By intuition. Intuitively, these are sensible answers.

In the Poisson case, suppose you have $k$ radioactive sources, individually emitting particles at rates $\lambda_1, \lambda_2, \dots, \lambda_k.$ The number of particles $X_i$ emitted by each source is well modeled by a Poisson distribution, so that $X_i \sim Pois(\lambda_k).$ Then if we put all of the sources together, in combination it makes sense that the number of particles $S_k$ emitted by all sources will be Poisson with the sum of the rates of the individual sources: $S_k \sim Pois(\sum_{i=1}^k \lambda_i).$

In the binomial case, suppose the $i$th of $k$ students rolls a fair die $n_i$ times and counts the number of $X_i$ of 'sixes' seen. Then the distribution for each student will be $X_i \sim Binom(n_i, p = 1/6).$ Altogether, the $k$ students will have rolled a die $\sum_{i=1}^k$ times and the total number of 'sixes' seen will be $S_k \sim binom($\sum_{i=1}^k n_i, p = 1/6).$

Formally with MGFs. I don't know if you are familiar with moment generating functions.
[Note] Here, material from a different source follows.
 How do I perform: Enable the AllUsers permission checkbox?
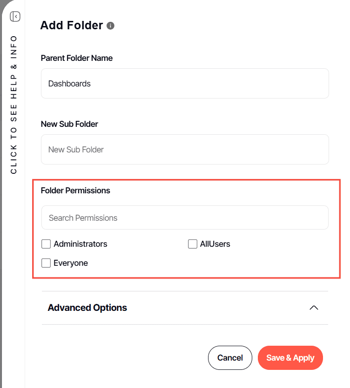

Both results follow from MGFs.

Poisson: The MGF for $X_i \sim Pois(\lambda_i)$ is $M_{X_i}(t) = \exp(\lambda_i(e^t - 1)).$ The MGF of the sum $S_k = \sum_{i=1}^k X_i$ is the product of the MGFs $M_{S_k}(t) = \prod_{i=1}^k M_{X_i}(t) = \exp(\Lambda(e^t - 1)),$ where $\Lambda = \sum_{i=1}^k \lambda_i.$ We recognize $M_{S_k}$ as the MGF of $Pois(\Lambda).$

Binomial: The MGF for $X_i \sim Binom(n_i, p)$ is $M_{X_i}(t) = (pe^t + (1-p))^{n_i},$ and the argument for the MGF of $S_k$ proceeds similarly.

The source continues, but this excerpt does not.